Lucknow, Feb. 10: Several people are feared dead in a stampede at Allahabad railway station, bursting with pilgrims on the most auspicious day of the Maha Kumbh that drew one of the largest congregations in the world.
Official sources put the toll at 13 while unconfirmed reports spoke of at least 20 deaths. Initial reports suggested the stampede was triggered by a footbridge collapse but railway minister Pawan Bansal said he had no such information.
The pilgrims were rushing to catch a train home at 6.30pm after taking the dip at Sangam, the confluence 7km from the station. An estimated 3 crore — some said 4.5 crore — pilgrims took the dip today because it was Mauni Amavasya, considered auspicious for heralding a series of steps for cleansing sins.
Less than an hour before the mishap, two persons had died in a mini-stampede inside the Kumbh Mela ground. An official said the relatives of one victim, an aged man, were speaking in Bengali but he said the identity of the deceased had not been established till this evening.

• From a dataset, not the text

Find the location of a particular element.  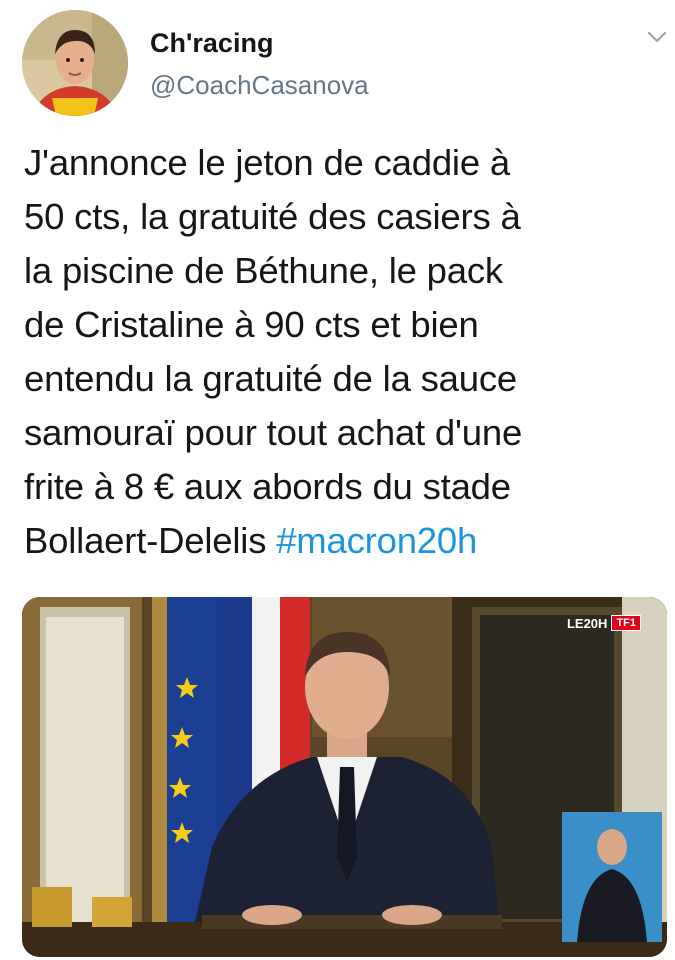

An official said an estimated 5,000 people were on the railway footbridge when it reportedly collapsed. The passengers ran back when the railing of the footbridge apparently gave way. But police reportedly misunderstood and launched a baton-charge to restore order. The charge aggravated the stampede, according to eyewitnesses.
“Ten bodies, that of seven women and three men, can be seen on platform 6,” Harendra Rao, divisional railway manager, said tonight.

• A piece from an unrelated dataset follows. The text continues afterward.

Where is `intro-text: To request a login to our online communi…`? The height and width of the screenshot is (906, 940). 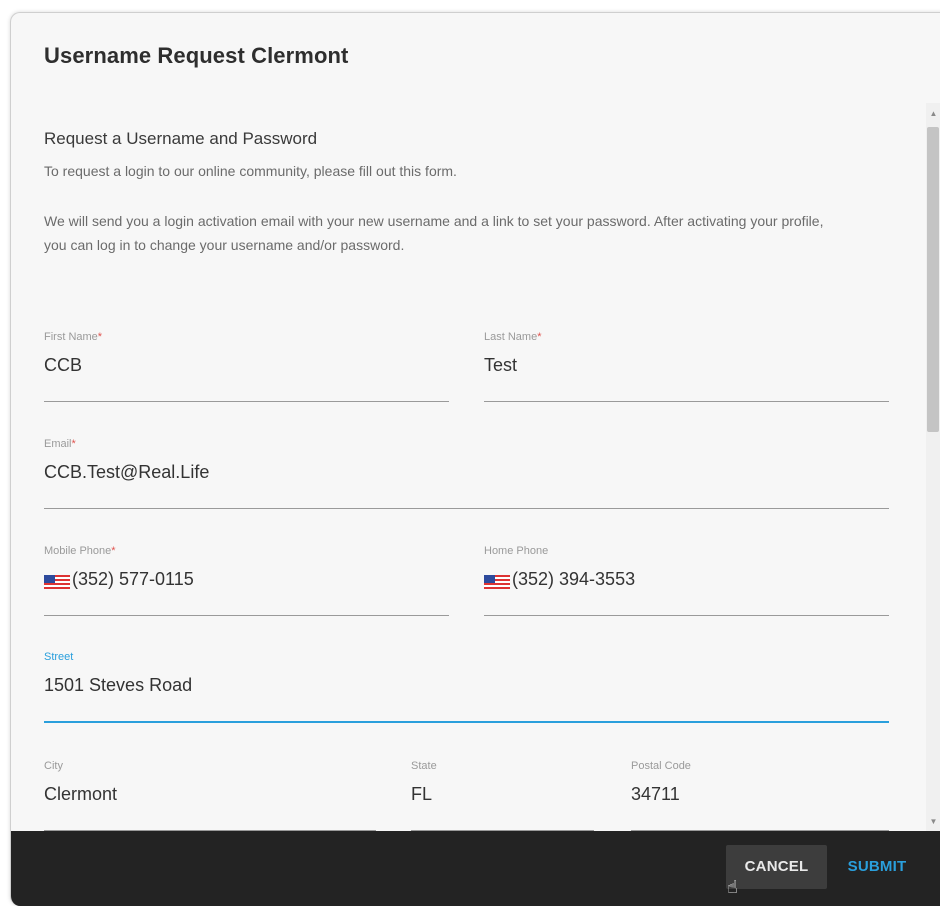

On the mela ground, the pressure of the turnout was telling. Many pilgrims had to wait six to eight hours before they could reach the riverfront. Several celebrities and industrialists were among those who took the dip. ( )
The long wait ensured that a large number of pilgrims turned up together at the station in the evening to take trains back home. Ambulances heading to the station were held up as the approach roads were clogged with a heaving mass of pilgrims returning after the holy bath.
“No one came to us for at least two hours after the fall,” Shankari Pal, a 45-year-old pilgrim from Kanpur, said.
Mauni Amavasya marks the appearance of the sage Manu, the first man according to Hindu belief, on earth.
Mauni Amavasya falls in the month of Magh (January-February). In Magh, which means one that cleanses sin, a Hindu believer is expected to pray to Lord Vishnu, meditate, donate money and materials and observe a vow of silence – all these start with the ceremonial bath at the confluence.